WORK TASK: Could you restate every entry word for word, leaving the pictures out?

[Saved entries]
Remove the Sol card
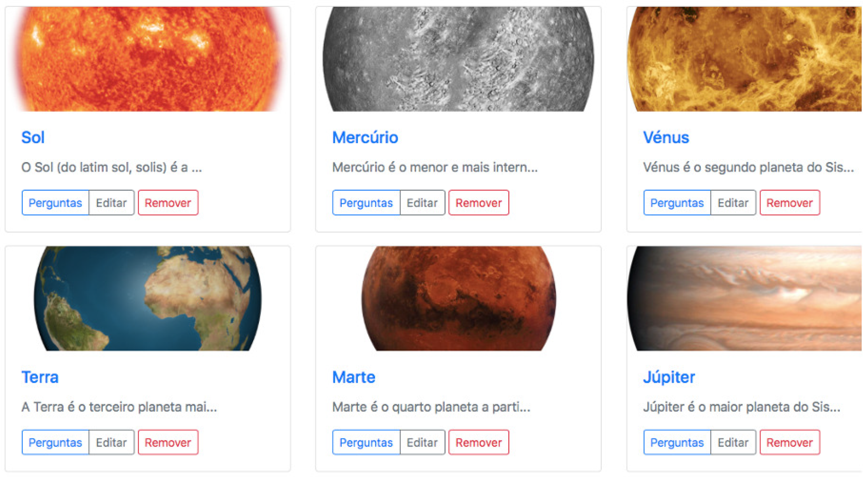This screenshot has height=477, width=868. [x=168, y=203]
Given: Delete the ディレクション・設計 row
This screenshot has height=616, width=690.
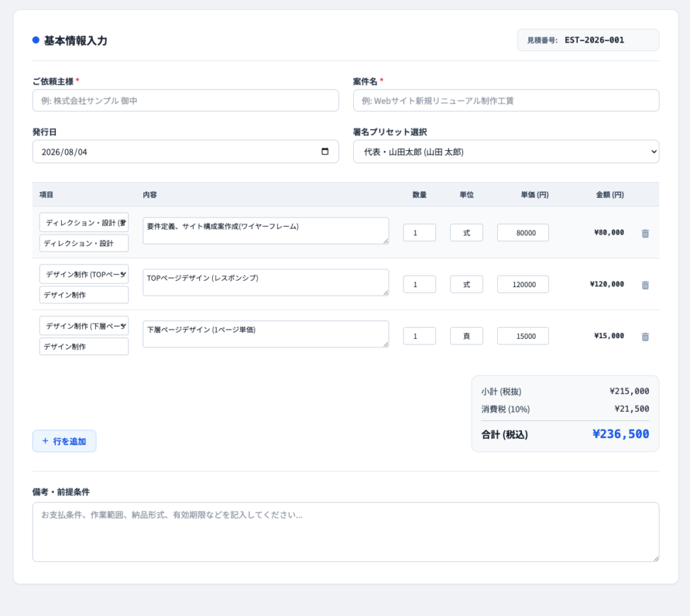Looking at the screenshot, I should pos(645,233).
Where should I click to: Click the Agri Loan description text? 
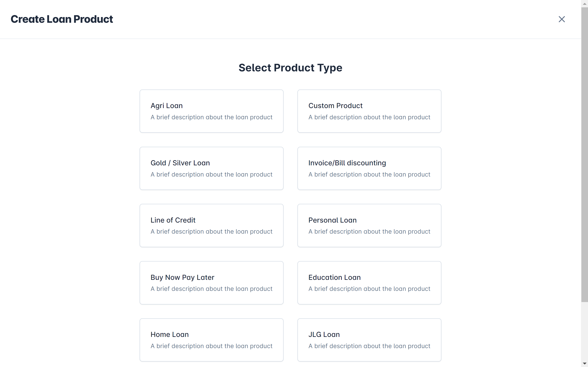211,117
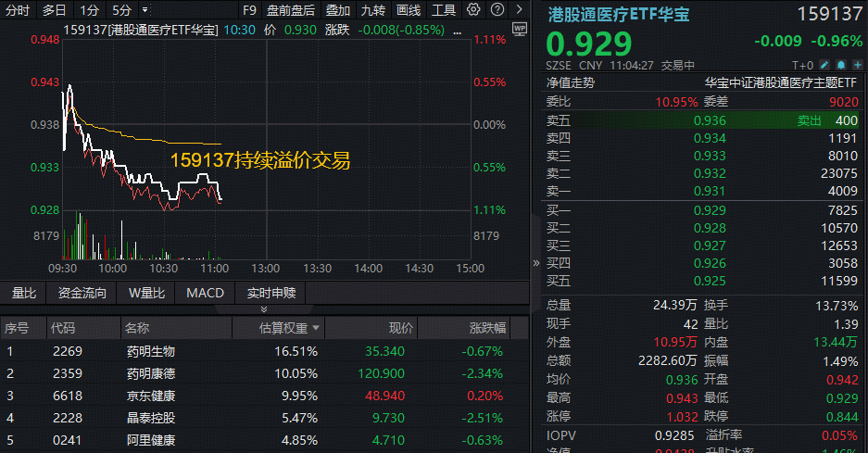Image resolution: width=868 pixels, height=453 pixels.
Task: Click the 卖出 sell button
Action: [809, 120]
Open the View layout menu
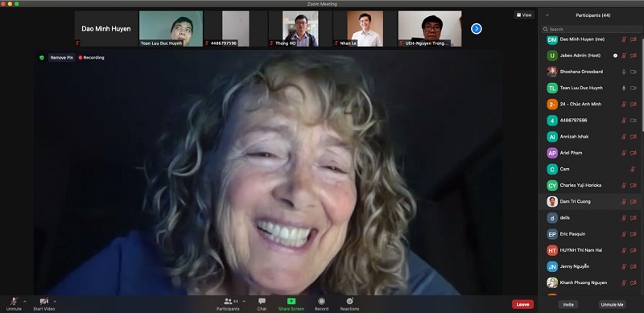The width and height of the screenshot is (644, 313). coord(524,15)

RESULT:
Remove the Sol card
This screenshot has height=477, width=868. [x=168, y=203]
Given: Delete the ディレクション・設計 row
This screenshot has height=616, width=690.
Looking at the screenshot, I should pos(645,233).
Where should I click to: Click the Agri Loan description text? 
211,117
Image resolution: width=868 pixels, height=453 pixels.
Task: Click the 卖出 sell button
Action: [809, 120]
Open the View layout menu
The width and height of the screenshot is (644, 313). coord(524,15)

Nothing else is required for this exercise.